Fußnote – die Glosse im Guller
Krankhafte Gelüste

Gebt mir 20 Liter Hagebuttentee mit Zitrone und Honig, zehn Kilo Äpfel und eine Familienpackung Zwieback. Okay, vielleicht noch einen großen Topf mit Hühnersuppe und eine Schüssel Grießbrei, am liebsten mit Sauerkirschen, das wäre auch nicht schlecht. Ist nicht noch ein Stück Camembert im Kühlschrank? Schade, dass es kein Baguette im Haus gibt. Aber der Bäcker ist ja gleich in der nächsten Ortschaft. Ob wohl jemand schnell für mich dort vorbeifahren könnte? Apropos Bäcker, so eine Butterbrezel wäre jetzt auch etwas Feines.

Wenn mich eine Erkältung niederstreckt, will ich nur meine Ruhe und ein bisschen etwas essen. Da gibt es doch wirklich schwierigere Patienten. Meine Familie findet es dagegen unheimlich, welchen Appetit ich bei Krankheiten entwickle.

Inzwischen haben Sie mir tatsächlich verboten, in ihrer Abwesenheit etwas beim Lieferdienst zu bestellen. Angeblich soll ich im Fieberwahn mal einen Pizzaboten in die Hand gebissen haben, weil er mir die Bestellung nicht schnell genug überreichte. Nur das beherzte Eingreifen eines Nachbarn hätte Schlimmeres verhindert. Es soll ihm mit einer Scheibe Speck gelungen sein, mich abzulenken, so dass sich der Pizzabote in Sicherheit bringen konnte.

Ich habe meine Zweifel, ob sich das Ganze wirklich so zugetragen hat. Jedenfalls erinnere ich mich nicht daran. Was allerdings auch an der Wirkung von zwei Teelöffeln Klosterfrau Melissengeist liegen kann. Mit diesen wollten mich meine Lieben für die Zeit ihrer Abwesenheit in einen gesunden Schlaf schicken. Hätten sie mir statt dessen mal lieber eine Pizza Funghi dagelassen.
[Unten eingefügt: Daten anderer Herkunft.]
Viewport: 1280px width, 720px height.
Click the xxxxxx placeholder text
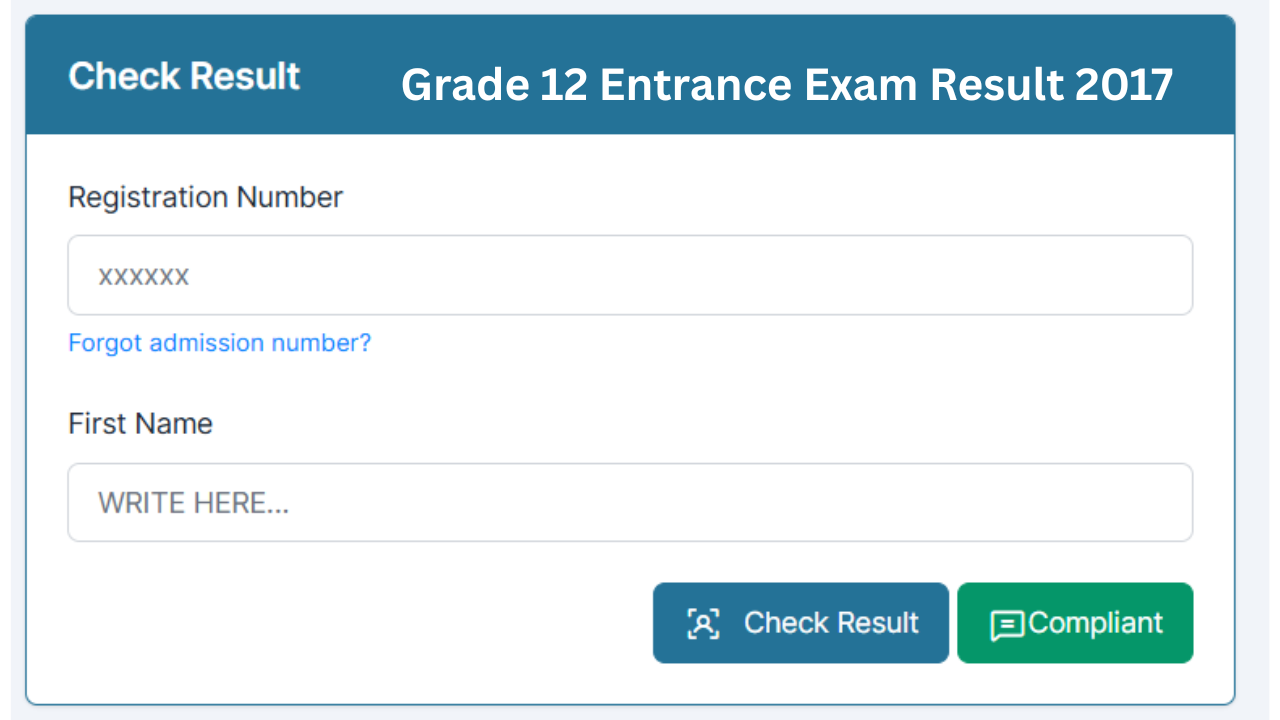click(x=143, y=276)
Wo steht eigentlich geschrieben, dass Menschen, nichts essen möchten, nur weil sie erhöhte Temperatur haben? Mein Körper braucht im Kampf gegen Krankheiten Kalorien. Deshalb ist es äußerst beklagenswert, wie wenig Verständnis meine Familie in dieser Hinsicht für mich aufbringt. Statt mir bei Halsschmerzen und Schüttelfrost mit Vanilleeis oder Pfannkuchen zur Seite zu stehen, tun sie so, als hätte ich krankhafte Gelüste und versuchen mich mit Hals-pastillen und Paracetamol abzuspeisen. Aber was erwartet man von Menschen, denen bei einer Erkältung schon eine halbe Kiwi zu viel ist.
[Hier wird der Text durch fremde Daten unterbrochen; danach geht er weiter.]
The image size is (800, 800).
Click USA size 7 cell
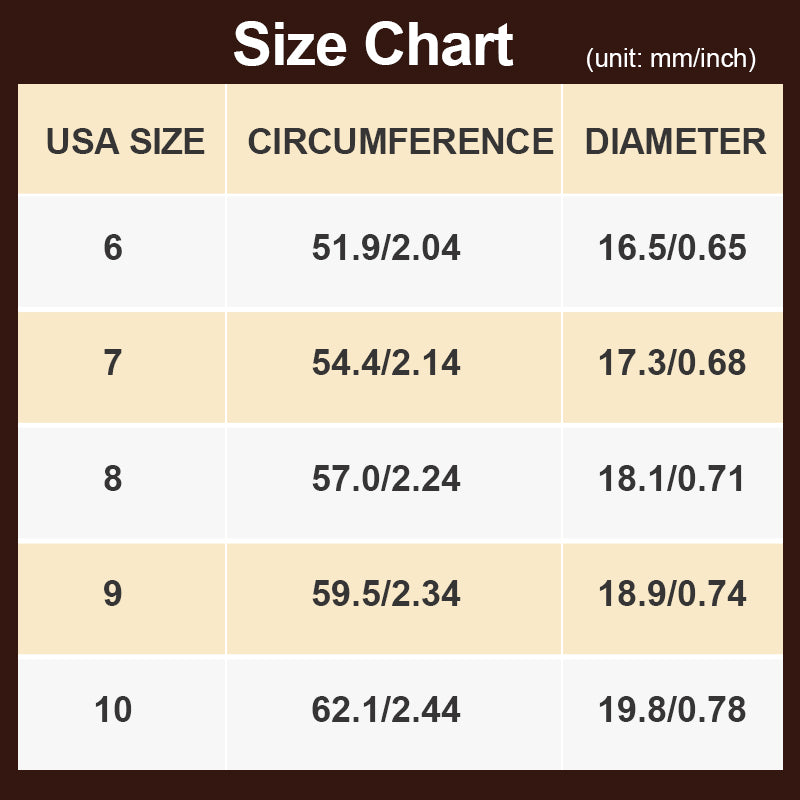pyautogui.click(x=113, y=363)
Der Mann, mit dem ich Tisch und Bett, aber nicht die Appetitlosigkeit bei Krankheit teile, wäre sofort bereit, für mich Sternenstaub aus dem Weltall zu holen, würde mir das ein Lächeln ins Gesicht zaubern. Gelüstet es mich aber bei Grippe nach einer Portion Käsespätzle, findet er das sonderlich. Selbst mein eigen Fleisch und Blut tut so, als wäre seine Mutter ein verrückter Freak, nur weil ich während einer Magenverstimmung mal zwei Kilo zugenommen habe.

Was soll's, sollte mich die aktuelle Erkältungswelle erwischen, habe ich vorgesorgt. In einem Schuhkarton unter meinem Bett sind Müsliriegel und andere Notreserven gebunkert. Jetzt suche ich nur noch einen Pizzaservice, der per Drohne an mein Schlafzimmerfenster im zweiten Stock liefert.